■ **MATERIAL SHOWN**
= = = = =
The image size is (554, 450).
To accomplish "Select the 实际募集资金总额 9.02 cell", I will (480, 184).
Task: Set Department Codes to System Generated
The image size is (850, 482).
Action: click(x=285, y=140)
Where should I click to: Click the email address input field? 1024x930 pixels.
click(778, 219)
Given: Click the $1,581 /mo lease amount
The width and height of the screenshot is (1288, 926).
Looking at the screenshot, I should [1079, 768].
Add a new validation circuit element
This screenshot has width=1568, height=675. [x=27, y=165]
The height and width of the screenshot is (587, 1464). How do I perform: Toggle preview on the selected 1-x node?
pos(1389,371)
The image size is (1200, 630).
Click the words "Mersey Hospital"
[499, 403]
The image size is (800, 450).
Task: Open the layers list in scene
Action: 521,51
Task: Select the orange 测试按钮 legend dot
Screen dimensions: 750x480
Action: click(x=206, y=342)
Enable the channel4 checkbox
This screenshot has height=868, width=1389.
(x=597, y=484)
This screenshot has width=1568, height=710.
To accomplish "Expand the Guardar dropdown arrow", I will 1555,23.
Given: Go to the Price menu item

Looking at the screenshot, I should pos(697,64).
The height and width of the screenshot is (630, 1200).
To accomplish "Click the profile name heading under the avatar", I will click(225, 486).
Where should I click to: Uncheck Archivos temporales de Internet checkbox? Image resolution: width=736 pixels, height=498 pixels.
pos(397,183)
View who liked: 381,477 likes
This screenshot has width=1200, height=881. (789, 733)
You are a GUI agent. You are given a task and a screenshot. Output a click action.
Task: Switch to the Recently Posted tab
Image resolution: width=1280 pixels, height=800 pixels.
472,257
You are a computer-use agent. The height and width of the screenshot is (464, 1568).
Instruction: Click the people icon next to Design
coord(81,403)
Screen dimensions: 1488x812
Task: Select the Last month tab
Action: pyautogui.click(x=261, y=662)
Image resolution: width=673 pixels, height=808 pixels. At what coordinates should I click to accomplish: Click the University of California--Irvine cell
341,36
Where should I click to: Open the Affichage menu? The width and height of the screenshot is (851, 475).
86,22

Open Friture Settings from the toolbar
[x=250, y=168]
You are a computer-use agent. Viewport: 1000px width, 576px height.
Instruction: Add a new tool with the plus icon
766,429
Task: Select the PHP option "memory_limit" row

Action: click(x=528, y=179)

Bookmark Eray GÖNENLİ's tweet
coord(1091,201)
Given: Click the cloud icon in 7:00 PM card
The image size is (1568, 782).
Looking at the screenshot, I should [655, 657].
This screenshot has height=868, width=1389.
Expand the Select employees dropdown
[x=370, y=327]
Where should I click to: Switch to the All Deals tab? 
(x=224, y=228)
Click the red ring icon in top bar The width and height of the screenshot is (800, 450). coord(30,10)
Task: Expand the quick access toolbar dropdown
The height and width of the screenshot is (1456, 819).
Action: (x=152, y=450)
= = = = =
Return, without any change, only the lines from the one containing "Where should I click to: Open" through the last line of the entries above.

Where should I click to: Open the Affichage menu? The width and height of the screenshot is (851, 475).
86,22

Open Friture Settings from the toolbar
[x=250, y=168]
You are a computer-use agent. Viewport: 1000px width, 576px height.
Instruction: Add a new tool with the plus icon
766,429
Task: Select the PHP option "memory_limit" row

Action: click(x=528, y=179)

Bookmark Eray GÖNENLİ's tweet
coord(1091,201)
Given: Click the cloud icon in 7:00 PM card
The image size is (1568, 782).
Looking at the screenshot, I should [655, 657].
This screenshot has height=868, width=1389.
Expand the Select employees dropdown
[x=370, y=327]
Where should I click to: Switch to the All Deals tab? 
(x=224, y=228)
Click the red ring icon in top bar The width and height of the screenshot is (800, 450). coord(30,10)
Task: Expand the quick access toolbar dropdown
The height and width of the screenshot is (1456, 819).
Action: (x=152, y=450)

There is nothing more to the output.